As you get to know your contacts, find out where they sit in their organizations and use them to help you determine who in their organizations will ultimately decide whether to hire you. Eventually, this is information you are going to need. Nobody closes business unless they are talking to the people who make the decisions. Get this information early on—it affects your strategy.

Why would you change something?

Is the pain significant enough to make a change? Sometimes prospects experience pain in their work lives and need to get it off their chests, but it’s not significant enough to do anything about. If you find out that’s the case, it’s ok: you’ve built some trust, formed a relationship, and had the chance to get to know someone better. However, the issue may be painful enough that change is necessary. That change may even involve hiring you. Find out the level of pain and whether it rises to the level of necessitating a change.

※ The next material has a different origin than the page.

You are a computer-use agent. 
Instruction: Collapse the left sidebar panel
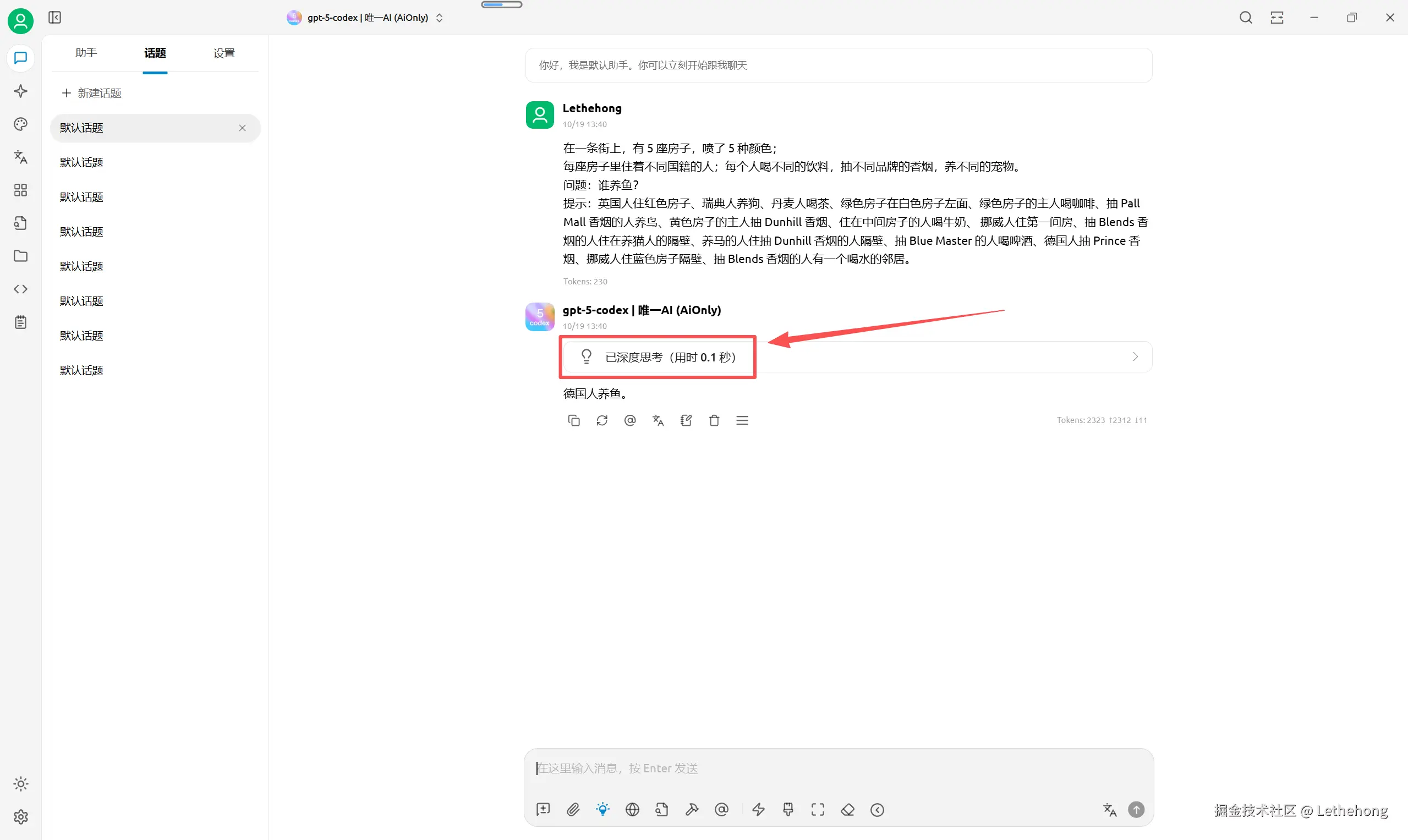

When would you change something?

If change is on the horizon, get a feel for the sense of urgency. Is this something that needs to happen right away? If this problem is not fixed in the next few months, will the company be in grave danger? Get a timeline for resolution. Timelines and levels of urgency are a window into the significance of the pain.

If you find yourself wondering how the experts became great “closers,” remember that a big part of the process involves that fuzzy place between knowing someone and asking them for their business. Don’t forget those middle steps that require you to build trust, understand needs, and build relationships. Do that, and the close will become a natural conclusion to an authentic friendship.